WHAT TO DO:
#1 Decide whether each statement below agrees with the change-point detection excerpt, answering yes or no and quoting the words of the excerpt that settle it. (a) The variance floor keeps locally tiny variance from inflating the test statistic. (b) Both variances are floored by an estimate computed separately within each segment. (c) gigi-episodes makes all twelve brain primitives portable.
#2 Carry the change-point detection excerpt forward from its final sentence.

SOURCE EXCERPT:
-----
1. For each candidate split point `i`, compute the mean of the segment so far (from the last change-point up to `i`) and the mean of the next `window` points.
2. Compute the standard error of the difference: `SE = sqrt(var_before/n_before + var_after/n_after)`.
3. If `|mean_after - mean_before| / SE > threshold`, it's a change-point.
4. Both variances are floored by a global MAD-based sigma estimate, so locally-tiny variance (from short or smooth segments) can't blow up the test statistic.

This is the 1-D specialization of GIGI's `/brain/episodic` endpoint — one of [twelve brain primitives](https://github.com/nurdymuny/gigi/blob/main/BRAIN_PRIMITIVES_CONSUMER_GUIDE.md) unified by the Friston master equation on a Kähler bundle. gigi-episodes makes this single primitive portable; the eleven others live in GIGI.
-----
DATA SECTION:
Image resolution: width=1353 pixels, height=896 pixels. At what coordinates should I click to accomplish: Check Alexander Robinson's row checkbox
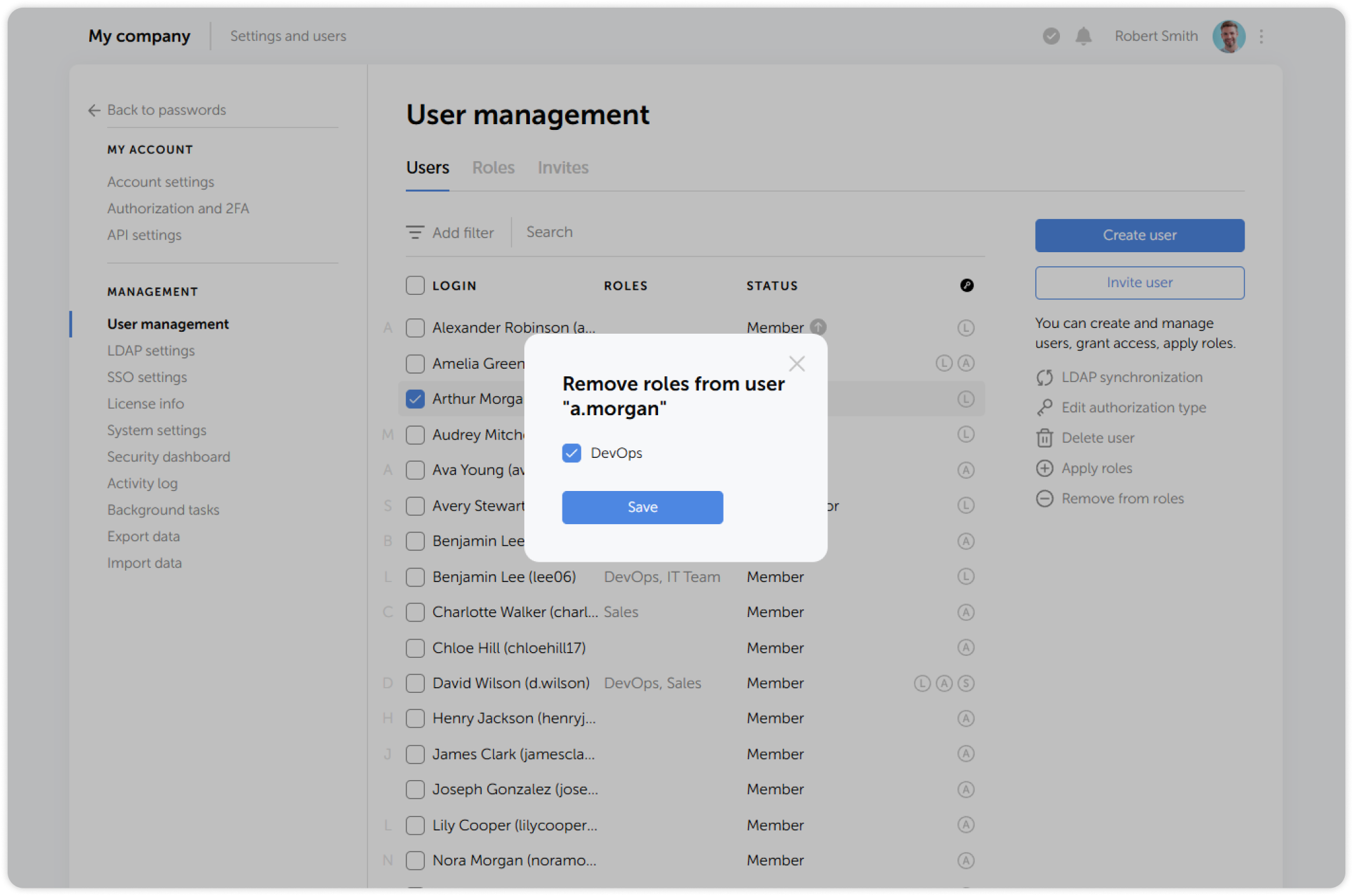coord(415,327)
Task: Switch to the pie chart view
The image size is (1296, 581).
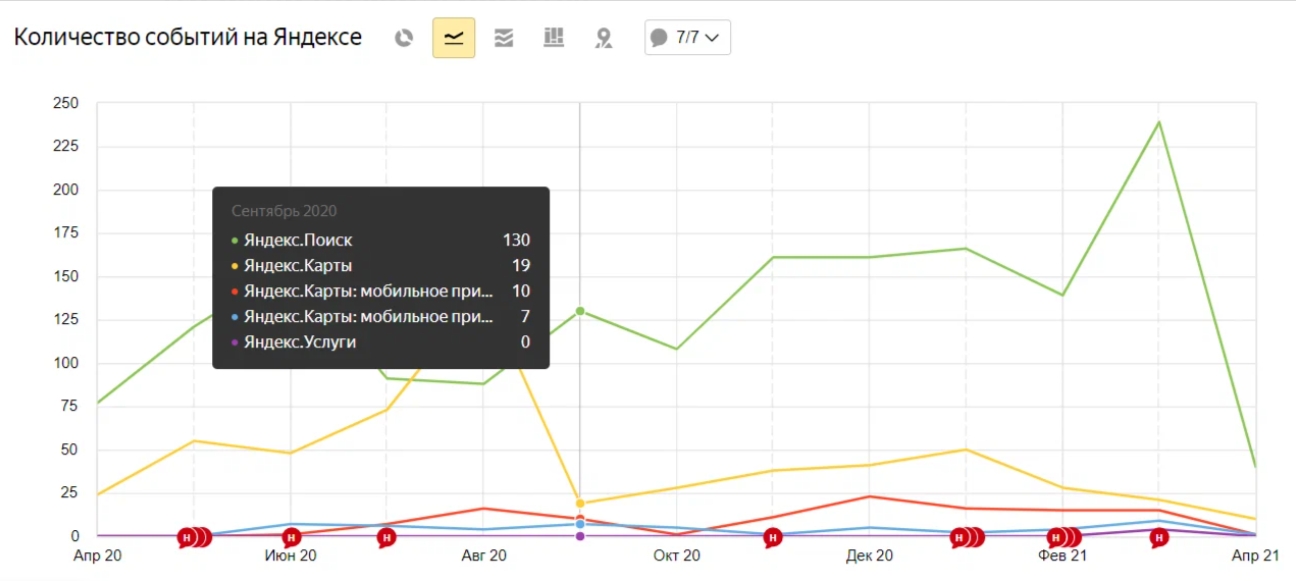Action: (x=404, y=38)
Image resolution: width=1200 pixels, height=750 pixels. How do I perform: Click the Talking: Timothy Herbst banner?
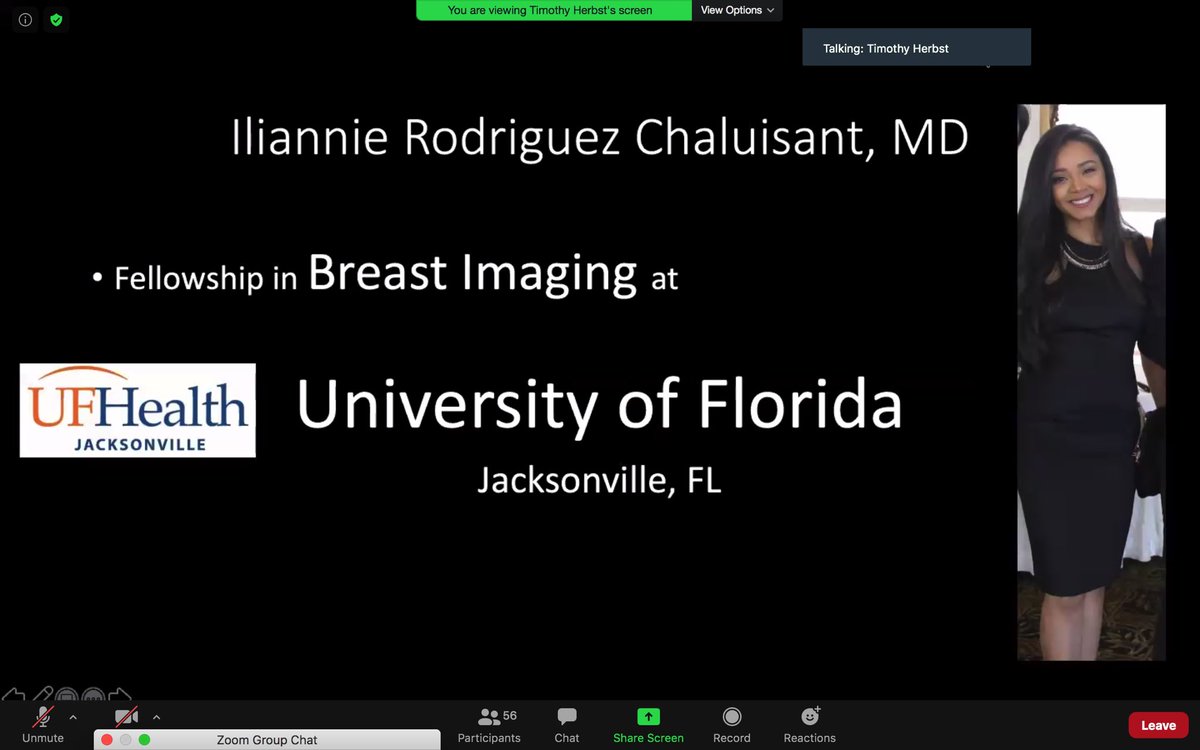915,46
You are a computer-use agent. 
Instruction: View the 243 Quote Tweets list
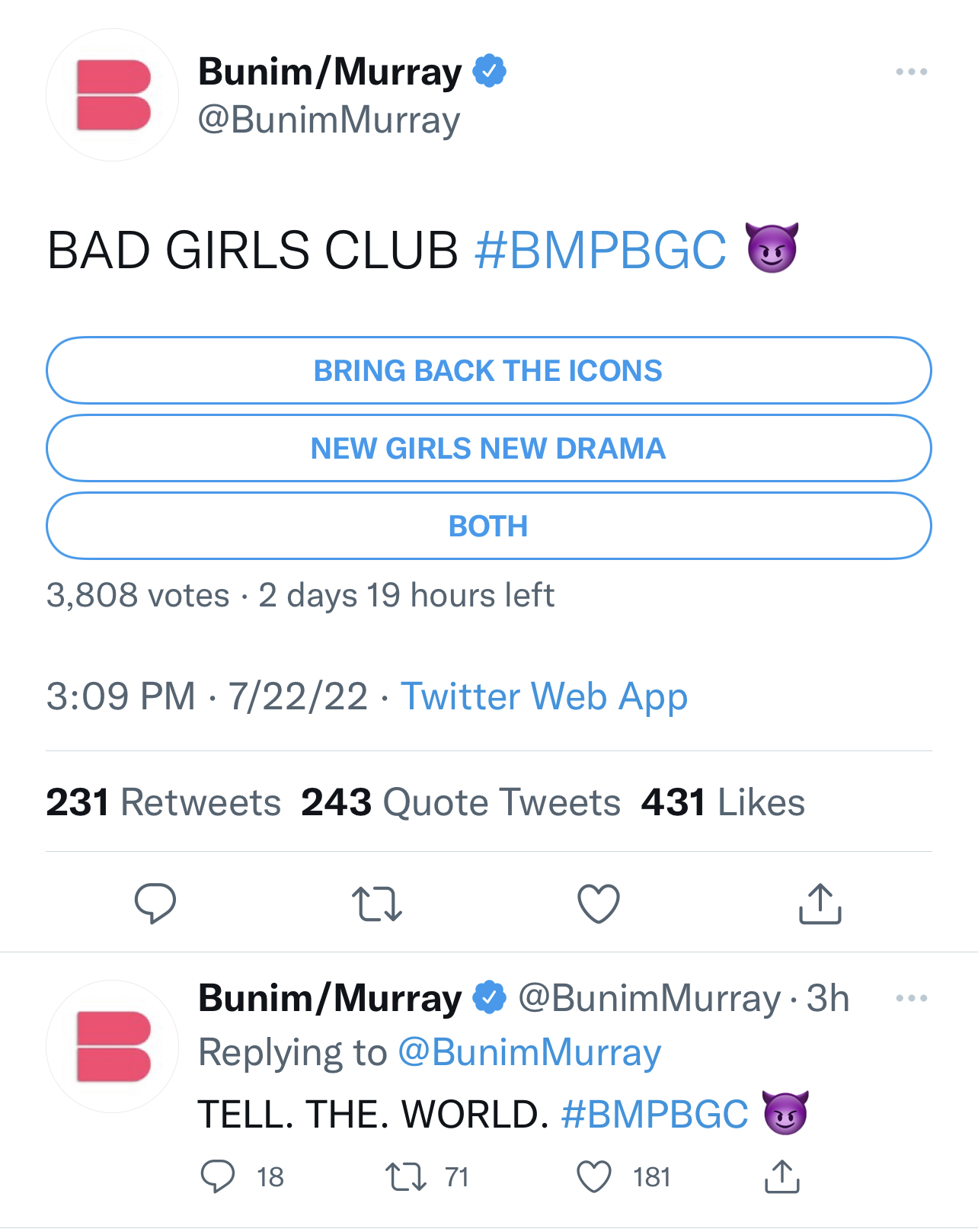(461, 802)
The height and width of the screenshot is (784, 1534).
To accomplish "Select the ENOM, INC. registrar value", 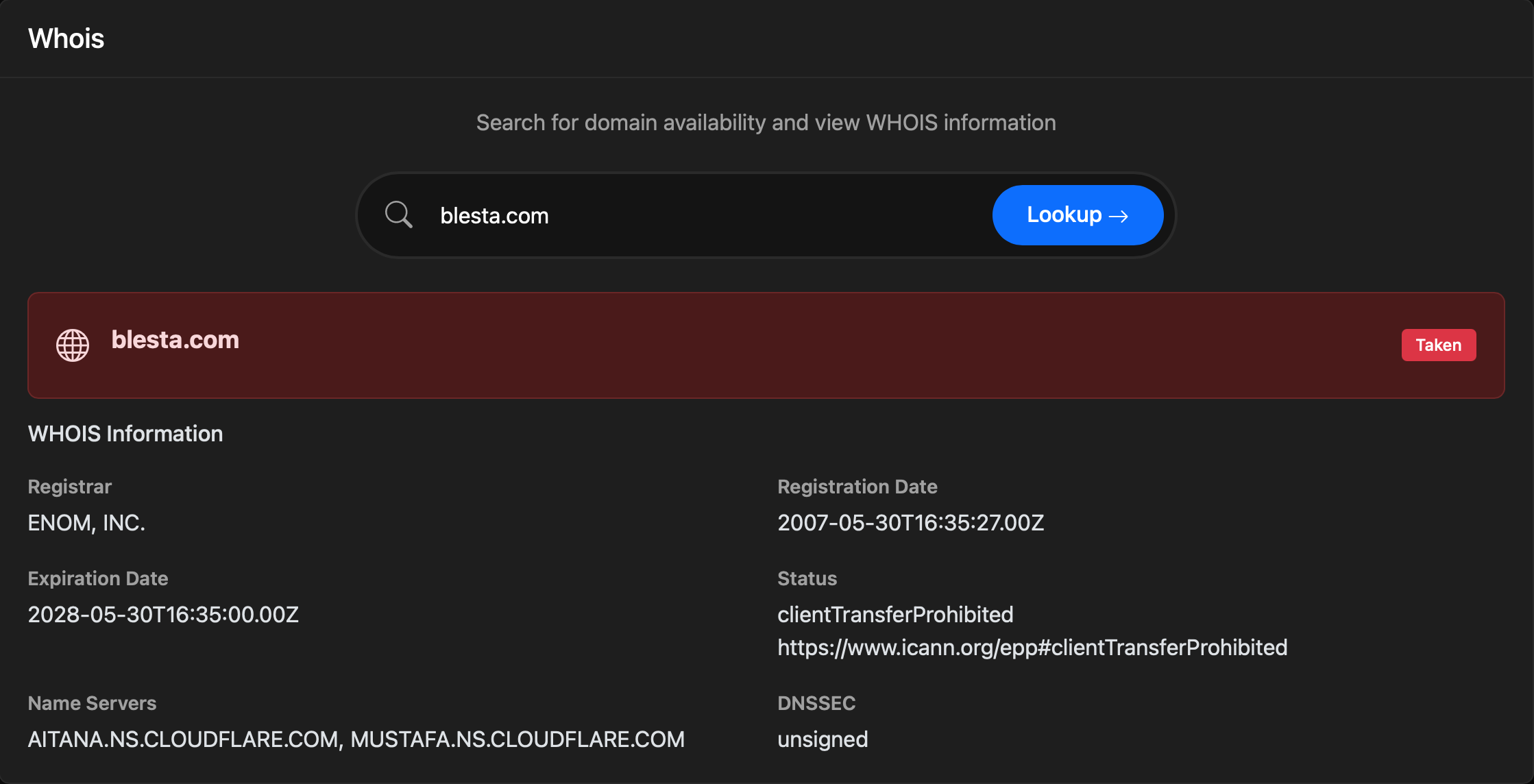I will (86, 523).
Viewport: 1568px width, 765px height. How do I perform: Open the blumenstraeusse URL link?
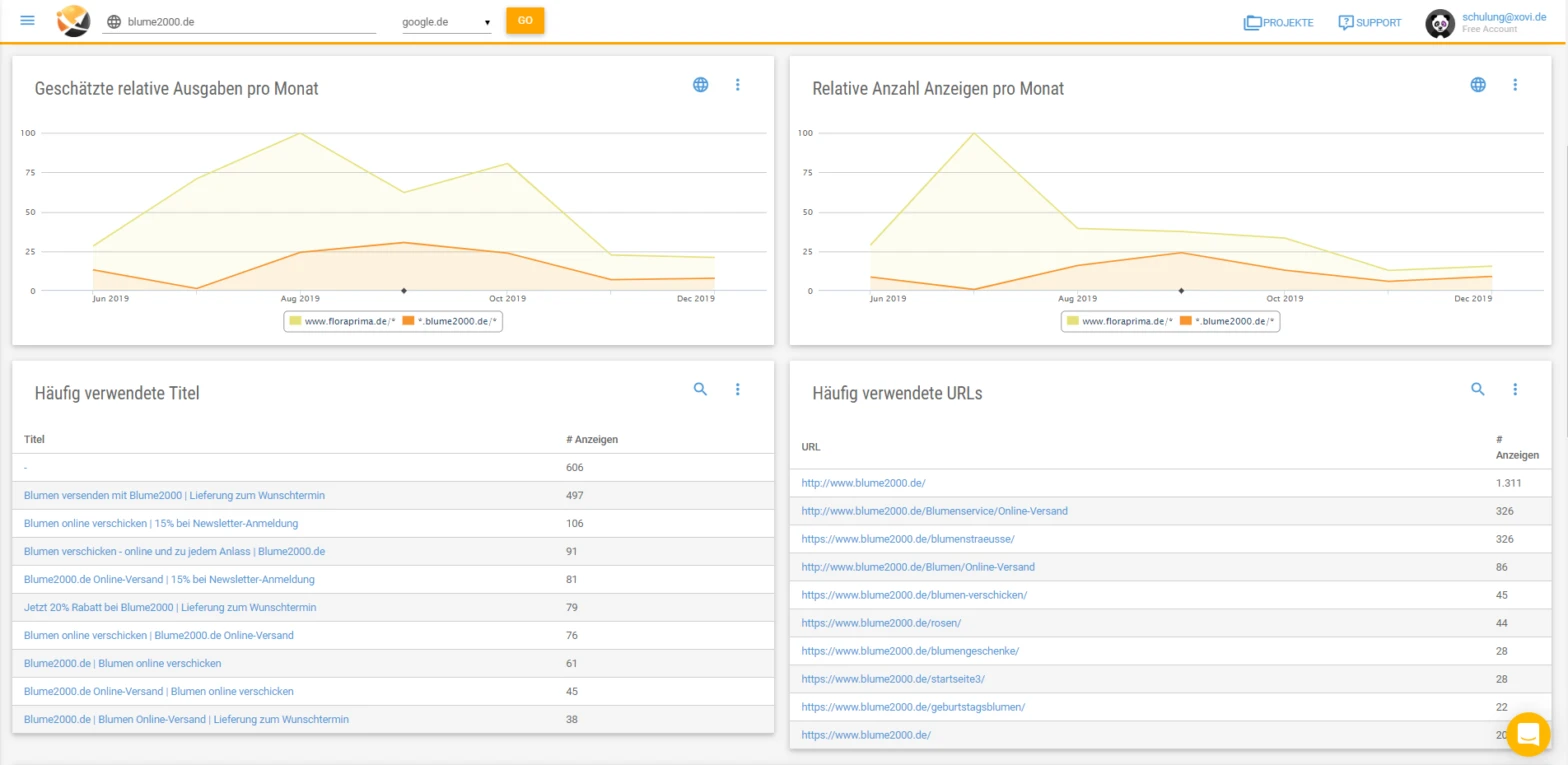coord(908,539)
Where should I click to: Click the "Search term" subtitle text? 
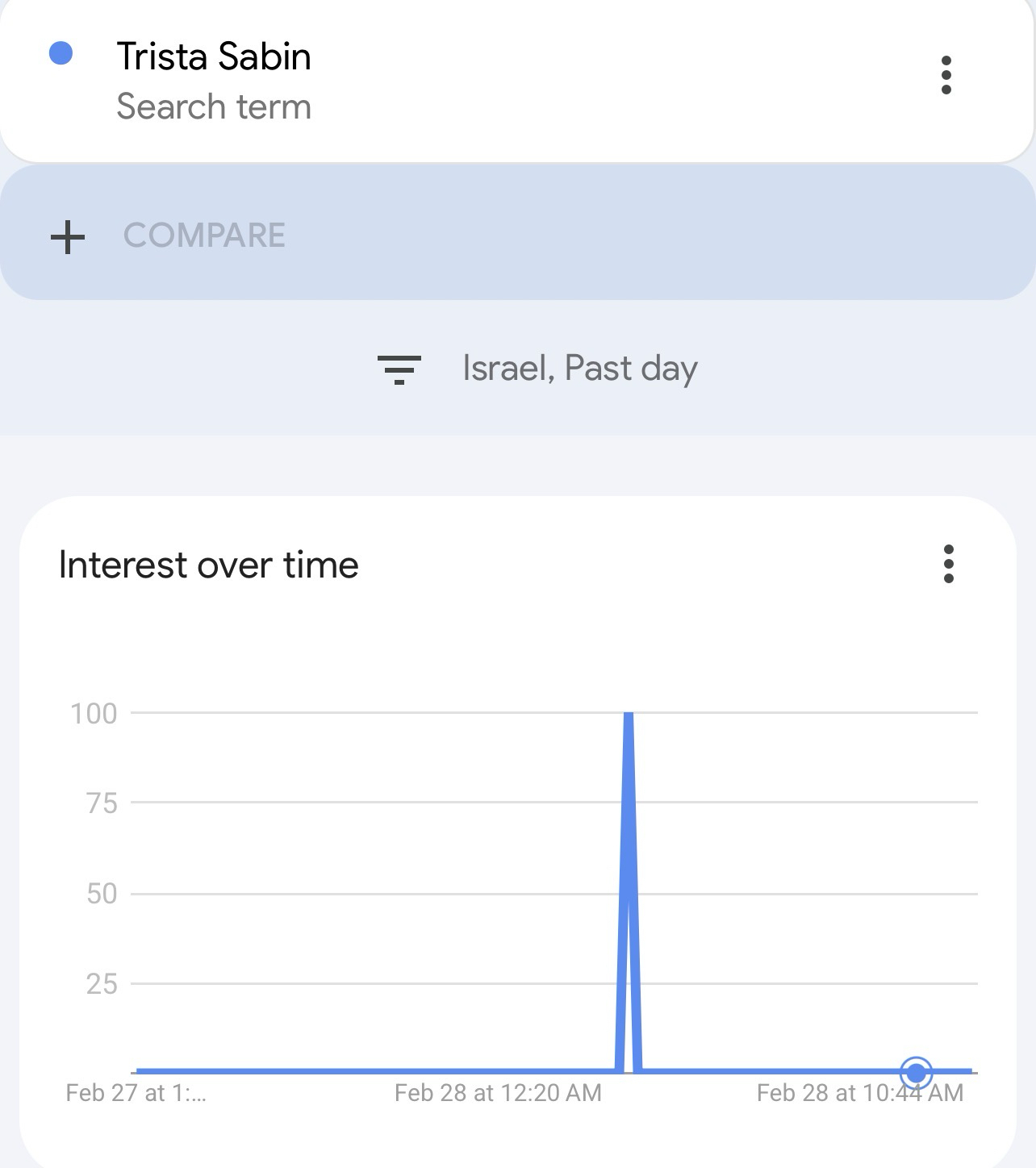point(214,107)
-----
RESULTS BY TASK:
#1
(a) Yes: "so locally-tiny variance (from short or smooth segments) can't blow up the test statistic"
(b) No: "Both variances are floored by a global MAD-based sigma estimate"
(c) No: "gigi-episodes makes this single primitive portable; the eleven others live in GIGI."

#2
## License

MIT. Free for any use, commercial or otherwise. See [LICENSE](LICENSE).

## Related

- [GIGI](https://davisgeometric.com) — the fiber-bundle database engine; gigi-episodes's `GigiBackend` calls it. EPISODIC is one of twelve brain primitives.
- [DreamData](https://github.com/nurdymuny/dream-data) — synthetic-data CLI using GIGI's DREAM primitive. Sibling project.
- [gigi-mind](https://github.com/nurdymuny/gigi-mind) — VS Code extension exposing all twelve brain primitives. Sibling project.

## Status

**v0.1.0** — stable for the documented surface (1-D LocalBackend + CLI + GigiBackend skeleton). API may evolve in 0.x; will stabilize at 1.0.